> Document segment:
++++
$W$ white balls, $B$ black balls, adding $K$ of the resultant color each iteration. What is the probability of getting Black ball in nth iteration. $W$ white balls, $B$ black balls, adding $K$ of the resultant color each iteration
The problem is stated as follows. We have a box with $W$ white balls and $B$ black ones. Repeat N times: each iteration a ball is taken out (uniformly), and put back along with $K$ (constant) more balls of the same color.
I am able to calculate the probabilty but am unable to derive a formula.
Before the first addition: $$P\left(\text{Black}\right) = B/(W + B)$$
In the next iteration:
$$P(\text{black considering two possibilities in previous iteration}) = \frac{B+K}{W + B + K} + \frac{B}{W + B + K}$$
 A: I'm not exactly sure what you're asking for, so I'm going to solve for the expected value of the number of balls of each color after a number of iterations.
++++
> Set problem: Reproduce the ball-drawing problem between "Before the first" and "number of iterations.", inclusive, changing "expected value" to "mean".
++++
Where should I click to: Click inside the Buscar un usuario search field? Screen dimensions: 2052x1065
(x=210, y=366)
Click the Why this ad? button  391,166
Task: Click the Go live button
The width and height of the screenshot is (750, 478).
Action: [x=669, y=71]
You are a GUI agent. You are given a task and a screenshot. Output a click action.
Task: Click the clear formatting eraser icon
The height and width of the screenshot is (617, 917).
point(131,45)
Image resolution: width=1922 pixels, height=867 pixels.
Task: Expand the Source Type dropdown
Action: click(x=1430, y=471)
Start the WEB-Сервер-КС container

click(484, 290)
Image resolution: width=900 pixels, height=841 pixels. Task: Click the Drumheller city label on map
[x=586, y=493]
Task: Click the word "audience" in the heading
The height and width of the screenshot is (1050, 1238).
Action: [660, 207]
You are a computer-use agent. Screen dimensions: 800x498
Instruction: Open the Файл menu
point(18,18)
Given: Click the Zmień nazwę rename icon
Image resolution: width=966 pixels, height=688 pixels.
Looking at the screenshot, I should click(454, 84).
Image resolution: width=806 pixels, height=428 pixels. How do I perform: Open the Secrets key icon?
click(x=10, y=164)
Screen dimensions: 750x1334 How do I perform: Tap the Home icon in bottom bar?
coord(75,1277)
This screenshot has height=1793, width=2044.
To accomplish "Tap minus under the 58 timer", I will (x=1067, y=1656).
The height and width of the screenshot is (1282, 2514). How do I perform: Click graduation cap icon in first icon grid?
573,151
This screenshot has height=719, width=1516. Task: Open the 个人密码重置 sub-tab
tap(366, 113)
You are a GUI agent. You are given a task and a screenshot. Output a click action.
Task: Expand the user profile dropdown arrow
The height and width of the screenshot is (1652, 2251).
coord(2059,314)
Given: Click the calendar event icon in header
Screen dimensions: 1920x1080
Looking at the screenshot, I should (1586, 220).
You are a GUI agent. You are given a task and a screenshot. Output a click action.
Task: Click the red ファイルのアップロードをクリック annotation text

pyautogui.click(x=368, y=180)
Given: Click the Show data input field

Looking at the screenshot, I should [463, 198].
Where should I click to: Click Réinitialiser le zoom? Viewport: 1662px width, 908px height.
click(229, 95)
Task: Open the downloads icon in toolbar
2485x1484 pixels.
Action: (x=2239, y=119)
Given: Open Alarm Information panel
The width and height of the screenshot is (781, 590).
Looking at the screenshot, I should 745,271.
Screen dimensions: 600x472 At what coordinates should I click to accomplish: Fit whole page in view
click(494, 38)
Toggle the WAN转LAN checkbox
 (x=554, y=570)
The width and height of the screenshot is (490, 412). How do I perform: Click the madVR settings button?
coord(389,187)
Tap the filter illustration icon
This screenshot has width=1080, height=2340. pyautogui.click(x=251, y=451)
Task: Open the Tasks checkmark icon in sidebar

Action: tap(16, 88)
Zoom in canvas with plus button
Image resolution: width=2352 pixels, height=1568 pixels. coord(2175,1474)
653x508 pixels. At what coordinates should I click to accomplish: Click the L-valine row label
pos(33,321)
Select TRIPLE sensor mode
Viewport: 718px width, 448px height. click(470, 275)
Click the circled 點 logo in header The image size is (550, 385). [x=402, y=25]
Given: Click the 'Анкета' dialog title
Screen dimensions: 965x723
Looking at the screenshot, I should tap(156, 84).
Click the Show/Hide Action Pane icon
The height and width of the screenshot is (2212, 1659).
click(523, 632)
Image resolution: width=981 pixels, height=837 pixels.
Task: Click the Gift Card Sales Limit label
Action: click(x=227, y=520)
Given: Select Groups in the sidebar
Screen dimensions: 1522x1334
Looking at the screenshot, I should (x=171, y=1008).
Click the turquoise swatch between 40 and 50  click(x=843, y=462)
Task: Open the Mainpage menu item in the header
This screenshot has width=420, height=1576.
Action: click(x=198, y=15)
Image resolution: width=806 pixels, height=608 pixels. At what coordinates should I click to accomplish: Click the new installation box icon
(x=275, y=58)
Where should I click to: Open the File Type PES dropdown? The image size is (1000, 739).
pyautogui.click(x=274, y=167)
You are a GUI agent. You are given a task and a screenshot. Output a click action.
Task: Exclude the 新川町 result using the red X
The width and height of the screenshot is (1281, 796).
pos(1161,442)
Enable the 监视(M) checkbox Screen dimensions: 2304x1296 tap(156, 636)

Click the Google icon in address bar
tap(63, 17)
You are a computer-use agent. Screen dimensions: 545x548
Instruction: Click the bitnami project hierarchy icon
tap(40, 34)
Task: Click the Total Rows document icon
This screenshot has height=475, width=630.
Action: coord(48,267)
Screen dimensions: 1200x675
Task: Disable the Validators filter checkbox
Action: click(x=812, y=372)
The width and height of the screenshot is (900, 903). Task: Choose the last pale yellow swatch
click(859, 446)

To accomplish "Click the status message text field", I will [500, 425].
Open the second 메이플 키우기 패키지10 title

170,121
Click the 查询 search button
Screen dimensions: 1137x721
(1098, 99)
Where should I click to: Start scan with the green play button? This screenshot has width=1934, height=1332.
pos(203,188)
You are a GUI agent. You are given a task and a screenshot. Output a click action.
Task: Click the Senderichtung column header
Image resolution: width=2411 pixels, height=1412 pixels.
++++
> Written reply:
Before the first addition: $$P\left(\text{Black}\right) = B/(W + B)$$
In the next iteration:
$$P(\text{black considering two possibilities in previous iteration}) = \frac{B+K}{W + B + K} + \frac{B}{W + B + K}$$
 A: I'm not exactly sure what you're asking for, so I'm going to solve for the mean of the number of balls of each color after a number of iterations.